No, Not Trump, Not Ever
In
convincing fashion, Republican voters seem to be selecting Donald Trump
as their nominee. And in a democracy, victory has legitimacy to it.
Voters are rarely wise but are usually sensible. They understand their
own problems. And so deference is generally paid to the candidate who
wins.
And deference is being paid. Gov. Rick Scott of Florida is urging Republicans
to coalesce around Trump. Pundits are coming out with their “What We
Can Learn” commentaries. Those commentaries are built on a hidden
respect for the outcome, that this is a rejection of a Republicanism
that wasn’t working and it points in some better direction.
The question is: Should deference be paid to this victor? Should we bow down to the judgment of these voters?
Well,
some respect is in order. Trump voters are a coalition of the
dispossessed. They have suffered lost jobs, lost wages, lost dreams. The
American system is not working for them, so naturally they are looking
for something else.
Moreover,
many in the media, especially me, did not understand how they would
express their alienation. We expected Trump to fizzle because we were
not socially intermingled with his supporters and did not listen
carefully enough. For me, it’s a lesson that I have to change the way I
do my job if I’m going to report accurately on this country.
And yet reality is reality.
Donald
Trump is epically unprepared to be president. He has no realistic
policies, no advisers, no capacity to learn. His vast narcissism makes
him a closed fortress. He doesn’t know what he doesn’t know and he’s
uninterested in finding out. He insults the office Abraham Lincoln once
occupied by running for it with less preparation than most of us would
undertake to buy a sofa.
Trump
is perhaps the most dishonest person to run for high office in our
lifetimes. All politicians stretch the truth, but Trump has a steady
obliviousness to accuracy.
This week, the Politico reporters Daniel Lippman, Darren Samuelsohn and Isaac Arnsdorf fact-checked
4.6 hours of Trump speeches and press conferences. They found more than
five dozen untrue statements, or one every five minutes.
“His
remarks represent an extraordinary mix of inaccurate claims about
domestic and foreign policy and personal and professional boasts that
rarely measure up when checked against primary sources,” they wrote.
He
is a childish man running for a job that requires maturity. He is an
insecure boasting little boy whose desires were somehow arrested at age
12. He surrounds himself with sycophants. “You can always tell when the
king is here,” Trump’s butler told Jason Horowitz in a recent Times profile.

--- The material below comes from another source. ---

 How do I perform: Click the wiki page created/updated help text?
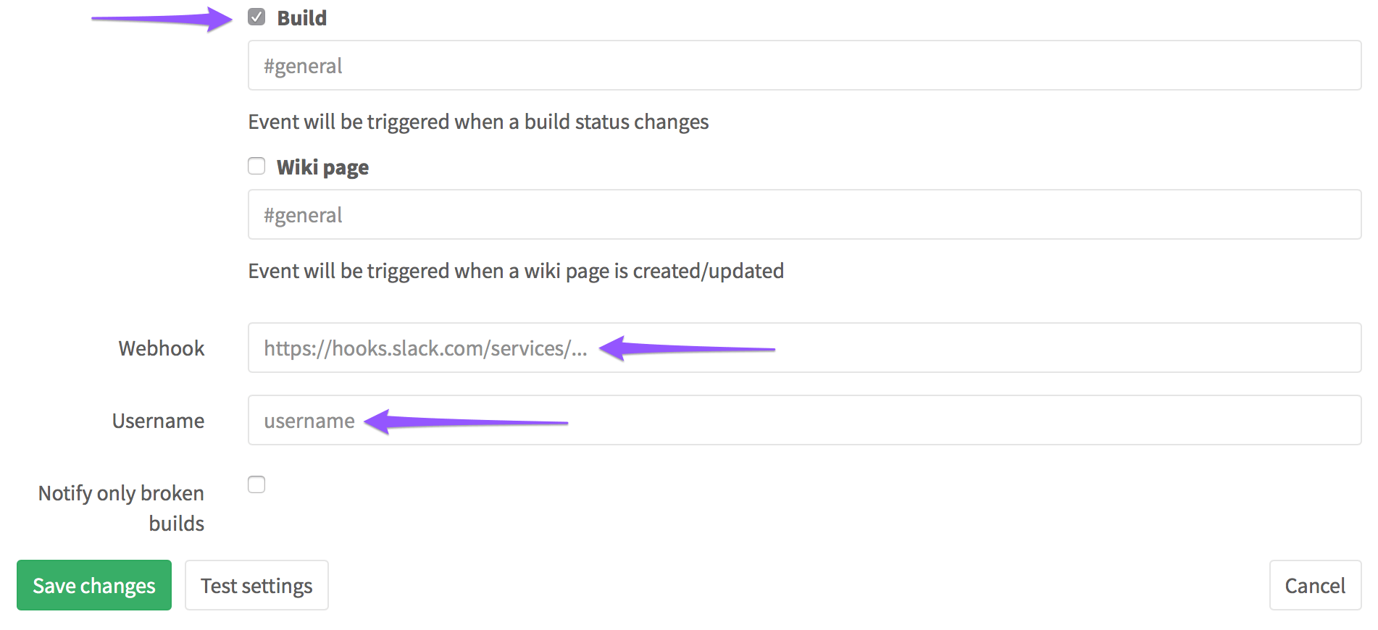click(x=516, y=271)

He brags incessantly about his alleged prowess, like how far he can hit
a golf ball. “Do I hit it long? Is Trump strong?” he asks.
In
some rare cases, political victors do not deserve our respect. George
Wallace won elections, but to endorse those outcomes would be a moral
failure.
And so it is with Trump.
History
is a long record of men like him temporarily rising, stretching back to
biblical times. Psalm 73 describes them: “Therefore pride is their
necklace; they clothe themselves with violence. … They scoff, and speak
with malice; with arrogance they threaten oppression. Their mouths lay
claim to heaven, and their tongues take possession of the earth.

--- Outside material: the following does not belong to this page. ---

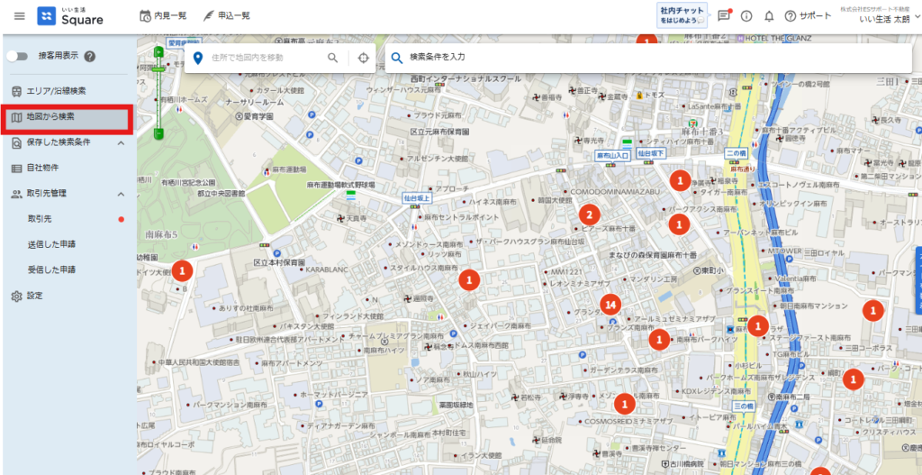Image resolution: width=922 pixels, height=475 pixels.
Task: Collapse the 取引先管理 section
Action: pos(122,194)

Therefore their people turn to them and drink up waters in abundance.”
And
yet their success is fragile: “Surely you place them on slippery
ground; you cast them down to ruin. How suddenly they are destroyed.”
The
psalmist reminds us that the proper thing to do in the face of demagogy
is to go the other way — to make an extra effort to put on decency,
graciousness, patience and humility, to seek a purity of heart that is
stable and everlasting.
The
Republicans who coalesce around Trump are making a political error.

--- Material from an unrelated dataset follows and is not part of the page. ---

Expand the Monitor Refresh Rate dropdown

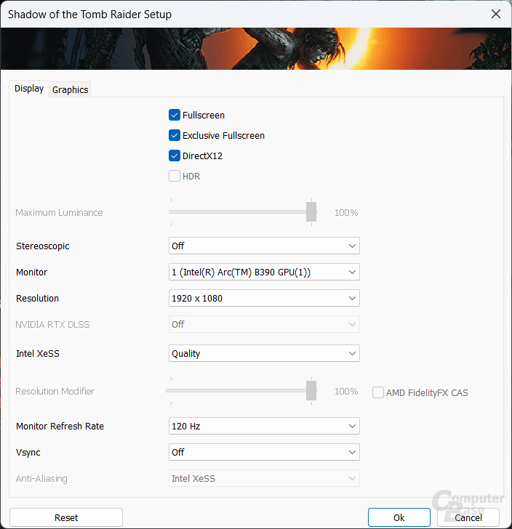[x=264, y=427]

They are selling their integrity for a candidate who will probably lose.
About 60 percent of Americans disapprove of him, and that number has been steady since he began his campaign.
Worse,
there are certain standards more important than one year’s election.
There are certain codes that if you betray them, you suffer something
much worse than a political defeat.
Donald
Trump is an affront to basic standards of honesty, virtue and
citizenship. He pollutes the atmosphere in which our children are
raised. He has already shredded the unspoken rules of political civility
that make conversation possible. In his savage regime, public life is
just a dog-eat-dog war of all against all.
As
the founders would have understood, he is a threat to the long and
glorious experiment of American self-government. He is precisely the
kind of scapegoating, promise-making, fear-driving and deceiving
demagogue they feared.
Trump’s supporters deserve respect. They are left out of this economy. But Trump himself? No, not Trump, not ever.